Counterbalancing minimizes order effects by varying the order of presentation of different levels of the independent variable from one participant to the next.

Fortunately, we can limit the confounding influence of order effects. Counterbalancing minimizes order effects by varying the order of presentation of different levels of the independent variable from one participant to the next. For example, half of the participants could be randomly assigned to complete the tasks on the 15-inch monitor first, then again on the 42-inch monitor. The other half could be randomly assigned to complete the tasks on the 42-inch monitor first, then again on the 15-inch monitor. In this case, any practice effect would be washed out by varying the order of the monitors.

There are other ways to reduce order effects. In the computer monitor example, we might decide to use a different set of tasks in each testing condition. The order in which the two different sets of tasks are given could be counterbalanced along with the order in which participants are assigned to the two different-sized monitors. Measures such as this can reduce order effects in within-groups research designs.

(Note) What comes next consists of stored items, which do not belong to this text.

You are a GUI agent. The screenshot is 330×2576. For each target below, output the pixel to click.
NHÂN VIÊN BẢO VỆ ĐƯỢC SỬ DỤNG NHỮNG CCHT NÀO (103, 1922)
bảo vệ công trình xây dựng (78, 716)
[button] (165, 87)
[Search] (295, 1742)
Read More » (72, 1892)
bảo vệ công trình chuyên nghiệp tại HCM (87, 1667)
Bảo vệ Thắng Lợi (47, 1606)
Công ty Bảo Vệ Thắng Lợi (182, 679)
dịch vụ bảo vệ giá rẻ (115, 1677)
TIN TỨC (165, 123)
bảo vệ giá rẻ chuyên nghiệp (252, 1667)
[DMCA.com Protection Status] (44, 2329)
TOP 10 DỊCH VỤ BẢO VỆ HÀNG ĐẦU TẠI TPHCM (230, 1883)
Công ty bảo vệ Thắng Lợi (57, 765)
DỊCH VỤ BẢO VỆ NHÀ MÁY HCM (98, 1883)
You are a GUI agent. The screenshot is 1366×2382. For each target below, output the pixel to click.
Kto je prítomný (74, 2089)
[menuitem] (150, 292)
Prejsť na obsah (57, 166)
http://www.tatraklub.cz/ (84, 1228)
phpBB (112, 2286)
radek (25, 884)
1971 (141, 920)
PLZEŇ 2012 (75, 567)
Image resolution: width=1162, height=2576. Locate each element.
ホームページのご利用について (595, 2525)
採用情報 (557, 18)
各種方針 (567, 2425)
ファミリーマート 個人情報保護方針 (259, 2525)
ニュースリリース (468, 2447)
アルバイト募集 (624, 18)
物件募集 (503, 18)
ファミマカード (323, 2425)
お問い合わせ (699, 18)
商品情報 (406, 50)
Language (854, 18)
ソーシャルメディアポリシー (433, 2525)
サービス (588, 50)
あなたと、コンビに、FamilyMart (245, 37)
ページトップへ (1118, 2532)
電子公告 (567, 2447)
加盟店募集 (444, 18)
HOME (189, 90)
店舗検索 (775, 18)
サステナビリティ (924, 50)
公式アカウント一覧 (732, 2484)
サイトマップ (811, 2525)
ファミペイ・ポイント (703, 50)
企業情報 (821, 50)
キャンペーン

Order Effects You observe that your friends felt exhilarated after riding a roller coaster without loops (which turn riders upside-down), then felt nauseated after riding a roller coaster with loops. You conclude that loops lead to nausea. The problem is that there could be an order effect. Perhaps your friends would have felt nauseated after the second roller coaster ride whether or not it had loops. Counterbalancing would avoid this confound. Half of your friends would be randomly assigned to ride the one without loops first, then the one with loops; half of them would be randomly assigned to ride the one with loops first, then the one without loops. (Your second author gets queasy just thinking about roller coasters and would not participate in this experiment no matter what experimental controls were in place! But your first author would volunteer!)
© ImageState/Alamy
© Amazing Images/Alamy

254

CHECK YOUR LEARNING

Reviewing the Concepts

  • We can calculate a confidence interval for a paired-samples t test. This provides us with an interval estimate rather than simply a point estimate. If 0 is not in the confidence interval, then it is not plausible that there is no difference between the sample and population mean differences.
  • We also can calculate an effect size (Cohen’s d) for a paired-samples t test.
  • Order effects occur when participants’ behavior is affected when a dependent variable is presented a second time.
  • Order effects can be reduced through counterbalancing, a procedure in which the different levels of the independent variable are presented in different orders from one participant to the next.

Clarifying the Concepts

  • 10-5 How does creating a confidence interval for a paired-samples t test give us the same information as hypothesis testing with a paired-samples t test?
  • 10-6 How do we calculate Cohen’s d for a paired-samples t test?

Calculating the Statistics

  • 10-7 Assume that researchers asked five participants to rate their mood on a scale from 1 to 7 (1 being lowest, 7 being highest) before and after watching a funny video clip. The researchers reported that the average difference between the “before” mood score and the “after” mood score was M = 1.0, s = 1.225. They calculated a paired-samples t test, t(4) = 1.13, p > 0.05 and, using a two-tailed test with a p level of 0.05, failed to reject the null hypothesis.
    1. Calculate the 95% confidence interval for this t test and describe how it results in the same conclusion as the hypothesis test.
    2. Calculate and interpret Cohen’s d.

Applying the Concepts

  • 10-8 Using the energy-level data presented in Check Your Learning 10-3 and 10-4, let’s go beyond hypothesis testing.
    1. Calculate the 95% confidence interval and describe how it results in the same conclusion as the hypothesis test.
    2. Calculate and interpret Cohen’s d.

Solutions to these Check Your Learning questions can be found in Appendix D.